Juego
Mecer, gatear, salir a pasear
Abrir la puerta para ir a jugar está en nuestras manos. Aunque nos cueste pensar cómo es el juego en los primeros meses de vida, ¡sí que está! y es muy importante porque estimula el desarrollo integral, acompaña en la construcción de vínculos y ayuda a salir de estados de llantos o fastidios que pueden expresar las y los bebés.
Además, nos alivia y libera a quienes criamos. Hacer una caminata con el cochecito o ir hasta un parque nos renueva por igual a grandes y pequeños. Al jugar y divertirnos liberamos risas y sonrisas que hacen sentirnos bien.
En estos meses, las telas de diferentes tamaños, colores y texturas son grandes compañeros de juego. Pueden ser fulares de porteo, hamacas mecedoras, pañuelos livianos que flotan en el aire antes de caer, telones para jugar a las escondidas, manteles para ir de picnic y alfombras mágicas para explorar la fuerza de sentarse y abrirse paso gateando.

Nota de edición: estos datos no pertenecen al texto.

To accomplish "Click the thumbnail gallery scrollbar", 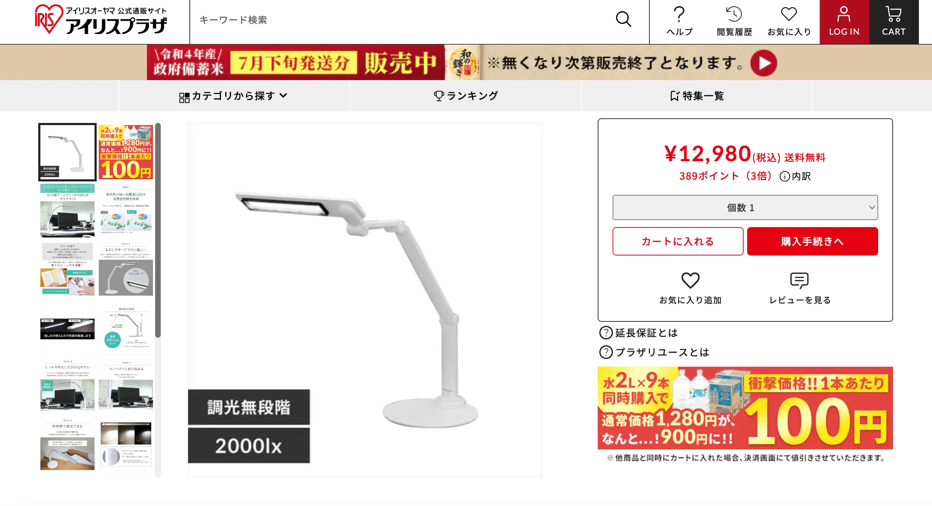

Una pequeña maraca de calabaza con semillas puede ser el mejor sonajero, un móvil con pompones de colores o con tesoros de la naturaleza -como semillas, hojas, ramitas, piedras, caracoles- recolectados en los paseos invita a explorar con la mirada y admirar el movimiento aun estando recostados, y … por supuesto ¡todo aquello que pueda llevarse sin peligro ni problemas a la boca! serán los mejores juguetes.